According to a Bain & Company report released in collaboration with Indian Venture and Alternate Capital Association, the Indian startup ecosystem is likely to witness a shift in the pace and quality of venture capital (VC) deals in 2022.
 
The first signs of a slowdown in fundraising by the Indian startup ecosystem are showing up. According to KPMG’s Venture Pulse report, VC investment in India slowed somewhat in Q1CY22 relative to record totals during the second half of 2021. VC investment in Q1CY22 reached $7.9 billion across 300 deals, said the report.
 
“Yes, we will see more downsizing of teams as fundraising is slowing down.

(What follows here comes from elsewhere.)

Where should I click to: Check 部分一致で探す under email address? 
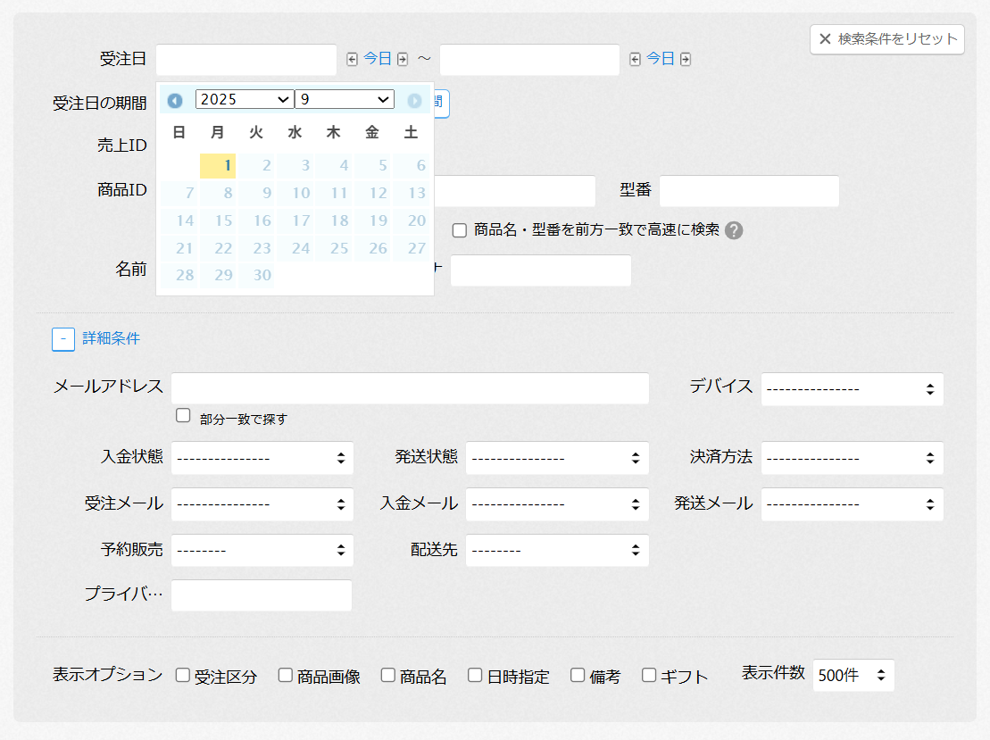tap(184, 416)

Companies will cut the flab and hire prudently,” warns Ruparel.
 
Money Matters
The mass layoffs mean an infusion of job seekers in the market, and shift the needle in favour of startups for salary negotiations. “Since so many of us have been laid off, and we’re all looking for jobs, we aren’t getting as much as we were previously,” says Divija Rai (name changed), who was paid Rs4.5 lakh per annum at Trell and is now being offered around Rs3.4 lakh annually from the startup she has applied to.
 
Riya Sen (name changed) agrees. The 21-year-old joined Better.com at Rs6.8 lakh per annum as a fresher, and was among those who was laid off in March. She is now being offered between Rs4 lakh to Rs5 lakh per annum, much lower than what she made earlier. “It’s hard to decide… I’ve applied at many places and while I am getting responses, I’d have to settle for a much lesser pay than what I was earning at Better.com. I’m confused about whether to take up opportunities with a pay cut or wait for a better offer,” she says.
 
Forty-nine percent of recruiters are facing the challenge of inflated salary expectations because of the inflated talent market, as per the annual Hiring Trends Report 2022 by Scaler, a Bengaluru-based edtech startup.
 
According to the survey, for 83.5 percent of respondents, the average time taken to fill open positions has increased significantly, resulting in longer recruitment cycles. The number of open positions taking more than a month to be filled has also increased by 12 percent. This increase in turnaround time results in decreased organisational productivity, high hiring costs, and increased stress on other employees.
 
Currently, startups are looking for technical talent which has the most inflated salary expectations, says Ruparel. “As Indian startups/companies go digital and build tech products to automate and scale, tech talent is imperative. Currently, quality technology product architects and developers are scarce and expensive,” she says.
 
“The last two years of the pandemic have led to unprecedented changes for employees across sectors. New roles came up to suit evolving workspaces and environments, for which mass hiring took place. Adherence to a growth strategy, a plan to hire and a thought-out compensation policy could have helped avoid layoffs. The focus should have been on nurturing the skilled talent in a company rather than hiring irrationally,” says Harshada Sarode, human resource manager at PlayerzPot, a fantasy gaming platform that employs around 200 people and has chosen to move employees from one department to the other instead of laying them off. “Interestingly, we found out that many of our employees are currently working exceptionally well in a role that they had not initially applied for.”  
 
The bigger concern because of the mass layoffs is whether startups would lose their attractiveness because of a high-risk environment? “That is a concern. There has been a drastic change in the demands of the workforce in favour of learning, flexibility and a positive work culture. The younger generation often opts for challenging work that grows them into risk-takers more than the older lot,” says Pal.
 
“The high-reward aspect along with high risk still make startups attractive for the younger talent, but if these mass layoffs become a trend, they stand to lose attractiveness in the global market,” says Arora. “Now is the time for startups to invest in human resources more than ever. Proper recruitment strategies should be formulated instead of rapid hiring and rapid firing.”